'''
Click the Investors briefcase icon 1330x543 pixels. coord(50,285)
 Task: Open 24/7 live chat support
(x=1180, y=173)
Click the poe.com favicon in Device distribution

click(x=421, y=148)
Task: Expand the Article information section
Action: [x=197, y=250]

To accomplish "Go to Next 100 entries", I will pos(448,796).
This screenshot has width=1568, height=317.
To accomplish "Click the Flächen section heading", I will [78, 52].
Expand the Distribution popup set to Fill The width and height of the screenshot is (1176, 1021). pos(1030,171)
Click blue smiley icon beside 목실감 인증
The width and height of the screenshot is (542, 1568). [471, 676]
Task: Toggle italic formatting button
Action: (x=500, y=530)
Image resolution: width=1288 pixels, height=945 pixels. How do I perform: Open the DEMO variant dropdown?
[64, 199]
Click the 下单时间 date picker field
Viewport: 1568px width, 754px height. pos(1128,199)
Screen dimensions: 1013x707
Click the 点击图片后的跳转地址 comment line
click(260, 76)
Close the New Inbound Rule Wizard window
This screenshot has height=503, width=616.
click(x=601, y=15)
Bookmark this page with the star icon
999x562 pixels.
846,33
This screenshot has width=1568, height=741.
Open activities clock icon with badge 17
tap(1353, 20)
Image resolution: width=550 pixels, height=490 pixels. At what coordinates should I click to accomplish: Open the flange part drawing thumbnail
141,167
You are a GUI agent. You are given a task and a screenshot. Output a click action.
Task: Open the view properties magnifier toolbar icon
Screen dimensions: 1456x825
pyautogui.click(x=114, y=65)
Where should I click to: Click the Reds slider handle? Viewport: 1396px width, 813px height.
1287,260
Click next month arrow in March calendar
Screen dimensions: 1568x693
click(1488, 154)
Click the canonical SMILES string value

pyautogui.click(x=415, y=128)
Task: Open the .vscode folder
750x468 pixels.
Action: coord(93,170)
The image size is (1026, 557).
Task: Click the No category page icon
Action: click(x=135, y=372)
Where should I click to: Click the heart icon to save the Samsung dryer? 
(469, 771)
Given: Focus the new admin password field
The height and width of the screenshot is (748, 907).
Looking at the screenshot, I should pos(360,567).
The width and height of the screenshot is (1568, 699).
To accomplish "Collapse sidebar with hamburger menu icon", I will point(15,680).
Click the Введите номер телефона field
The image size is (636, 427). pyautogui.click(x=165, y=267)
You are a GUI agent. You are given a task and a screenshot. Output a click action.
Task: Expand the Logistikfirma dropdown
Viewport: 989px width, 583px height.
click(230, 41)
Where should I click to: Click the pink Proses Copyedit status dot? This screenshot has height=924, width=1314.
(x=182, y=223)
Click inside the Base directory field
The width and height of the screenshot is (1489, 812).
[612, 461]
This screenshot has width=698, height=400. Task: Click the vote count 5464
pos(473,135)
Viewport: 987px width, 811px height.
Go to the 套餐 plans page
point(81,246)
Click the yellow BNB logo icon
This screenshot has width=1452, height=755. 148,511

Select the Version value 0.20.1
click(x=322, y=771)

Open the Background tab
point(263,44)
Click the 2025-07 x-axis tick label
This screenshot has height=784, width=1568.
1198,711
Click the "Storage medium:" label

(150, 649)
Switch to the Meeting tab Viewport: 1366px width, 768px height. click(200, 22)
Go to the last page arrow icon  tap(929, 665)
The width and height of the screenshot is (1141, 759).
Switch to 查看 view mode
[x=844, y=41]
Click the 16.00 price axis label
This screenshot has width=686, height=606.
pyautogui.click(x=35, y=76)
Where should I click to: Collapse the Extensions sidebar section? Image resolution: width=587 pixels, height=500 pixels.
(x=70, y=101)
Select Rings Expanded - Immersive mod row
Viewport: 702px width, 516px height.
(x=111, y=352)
'''
• [WHAT IS ASKED] Reproduce all of the data above word for word, with no changes.

• [EXPECTED OUTPUT]
Click the Investors briefcase icon 1330x543 pixels. coord(50,285)
 Task: Open 24/7 live chat support
(x=1180, y=173)
Click the poe.com favicon in Device distribution

click(x=421, y=148)
Task: Expand the Article information section
Action: [x=197, y=250]

To accomplish "Go to Next 100 entries", I will pos(448,796).
This screenshot has width=1568, height=317.
To accomplish "Click the Flächen section heading", I will [78, 52].
Expand the Distribution popup set to Fill The width and height of the screenshot is (1176, 1021). pos(1030,171)
Click blue smiley icon beside 목실감 인증
The width and height of the screenshot is (542, 1568). [471, 676]
Task: Toggle italic formatting button
Action: (x=500, y=530)
Image resolution: width=1288 pixels, height=945 pixels. How do I perform: Open the DEMO variant dropdown?
[64, 199]
Click the 下单时间 date picker field
Viewport: 1568px width, 754px height. pos(1128,199)
Screen dimensions: 1013x707
Click the 点击图片后的跳转地址 comment line
click(260, 76)
Close the New Inbound Rule Wizard window
This screenshot has height=503, width=616.
click(x=601, y=15)
Bookmark this page with the star icon
999x562 pixels.
846,33
This screenshot has width=1568, height=741.
Open activities clock icon with badge 17
tap(1353, 20)
Image resolution: width=550 pixels, height=490 pixels. At what coordinates should I click to accomplish: Open the flange part drawing thumbnail
141,167
You are a GUI agent. You are given a task and a screenshot. Output a click action.
Task: Open the view properties magnifier toolbar icon
Screen dimensions: 1456x825
pyautogui.click(x=114, y=65)
Where should I click to: Click the Reds slider handle? Viewport: 1396px width, 813px height.
1287,260
Click next month arrow in March calendar
Screen dimensions: 1568x693
click(1488, 154)
Click the canonical SMILES string value

pyautogui.click(x=415, y=128)
Task: Open the .vscode folder
750x468 pixels.
Action: coord(93,170)
The image size is (1026, 557).
Task: Click the No category page icon
Action: click(x=135, y=372)
Where should I click to: Click the heart icon to save the Samsung dryer? 
(469, 771)
Given: Focus the new admin password field
The height and width of the screenshot is (748, 907).
Looking at the screenshot, I should pos(360,567).
The width and height of the screenshot is (1568, 699).
To accomplish "Collapse sidebar with hamburger menu icon", I will point(15,680).
Click the Введите номер телефона field
The image size is (636, 427). pyautogui.click(x=165, y=267)
You are a GUI agent. You are given a task and a screenshot. Output a click action.
Task: Expand the Logistikfirma dropdown
Viewport: 989px width, 583px height.
click(230, 41)
Where should I click to: Click the pink Proses Copyedit status dot? This screenshot has height=924, width=1314.
(x=182, y=223)
Click inside the Base directory field
The width and height of the screenshot is (1489, 812).
[612, 461]
This screenshot has width=698, height=400. Task: Click the vote count 5464
pos(473,135)
Viewport: 987px width, 811px height.
Go to the 套餐 plans page
point(81,246)
Click the yellow BNB logo icon
This screenshot has width=1452, height=755. 148,511

Select the Version value 0.20.1
click(x=322, y=771)

Open the Background tab
point(263,44)
Click the 2025-07 x-axis tick label
This screenshot has height=784, width=1568.
1198,711
Click the "Storage medium:" label

(150, 649)
Switch to the Meeting tab Viewport: 1366px width, 768px height. click(200, 22)
Go to the last page arrow icon  tap(929, 665)
The width and height of the screenshot is (1141, 759).
Switch to 查看 view mode
[x=844, y=41]
Click the 16.00 price axis label
This screenshot has width=686, height=606.
pyautogui.click(x=35, y=76)
Where should I click to: Collapse the Extensions sidebar section? Image resolution: width=587 pixels, height=500 pixels.
(x=70, y=101)
Select Rings Expanded - Immersive mod row
Viewport: 702px width, 516px height.
(x=111, y=352)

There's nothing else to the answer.